Re: [PATCH] middle-end/113576 - avoid out-of-bound vector element access
Richard Biener writes: > The following avoids accessing out-of-bound vector elements when > native encoding a boolean vector with sub-BITS_PER_UNIT precision > elements. The error was basing the number of elements to extract > on the rounded up total byte size involved and the patch bases > everything on the total number of elements to extract instead. It's too long ago to be certain, but I think this was a deliberate choice. The point of the new vector constant encoding is that it can give an allegedly sensible value for any given index, even out-of-range ones. Since the padding bits are undefined, we should in principle have a free choice of what to use. And for VLA, it's often better to continue the existing pattern rather than force to zero. I don't strongly object to changing it. I think we should be careful about relying on zeroing for correctness though.
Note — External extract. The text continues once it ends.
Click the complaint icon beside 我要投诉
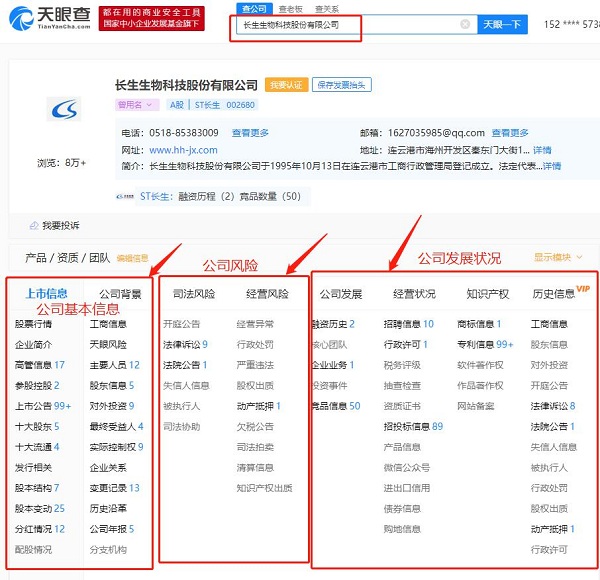 (x=33, y=225)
The bits are in principle undefined and we can't rely on reading zeros from equivalent memory or register values. Thanks, Richard > > As a side-effect this now consistently results in zeros in the > padding of the last encoded byte which also avoids the failure > mode seen in PR113576. > > Bootstrapped and tested on x86_64-unknown-linux-gnu. > > OK? > > Thanks, > Richard. > > PR middle-end/113576 > * fold-const.cc (native_encode_vector_part): Avoid accessing > out-of-bound elements. > --- > gcc/fold-const.cc | 8 > 1 file changed, 4 insertions(+), 4 deletions(-) > > diff --git a/gcc/fold-const.cc b/gcc/fold-const.cc > index 80e211e18c0..8638757312b 100644 > --- a/gcc/fold-const.cc > +++ b/gcc/fold-const.cc > @@ -8057,13 +8057,13 @@ native_encode_vector_part (const_tree expr, unsigned > char *ptr, int len, > off = 0; > >/* Zero the buffer and then set bits later where necessary. */ > - int extract_bytes = MIN (len, total_bytes - off); > + unsigned elts_per_byte = BITS_PER_UNIT / elt_bits; > + unsigned first_elt = off * elts_per_byte; > + unsigned extract_elts = MIN (len * elts_per_byte, count - first_elt); > + unsigned extract_bytes = CEIL (elt_bits * extract_elts, BITS_PER_UNIT); >if (ptr) > memset (ptr, 0, extract_bytes); > > - unsigned int elts_per_byte = BITS_PER_UNIT / elt_bits; > - unsigned int first_elt = off * elts_per_byte; > - unsigned int extract_elts = extract_bytes * elts_per_byte; >for (unsigned int i = 0; i < extract_elts; ++i) > { > tree elt = VECTOR_CST_ELT (expr, first_elt + i);
Re: [PATCH][GCC 12] aarch64: Avoid out-of-range shrink-wrapped saves [PR111677]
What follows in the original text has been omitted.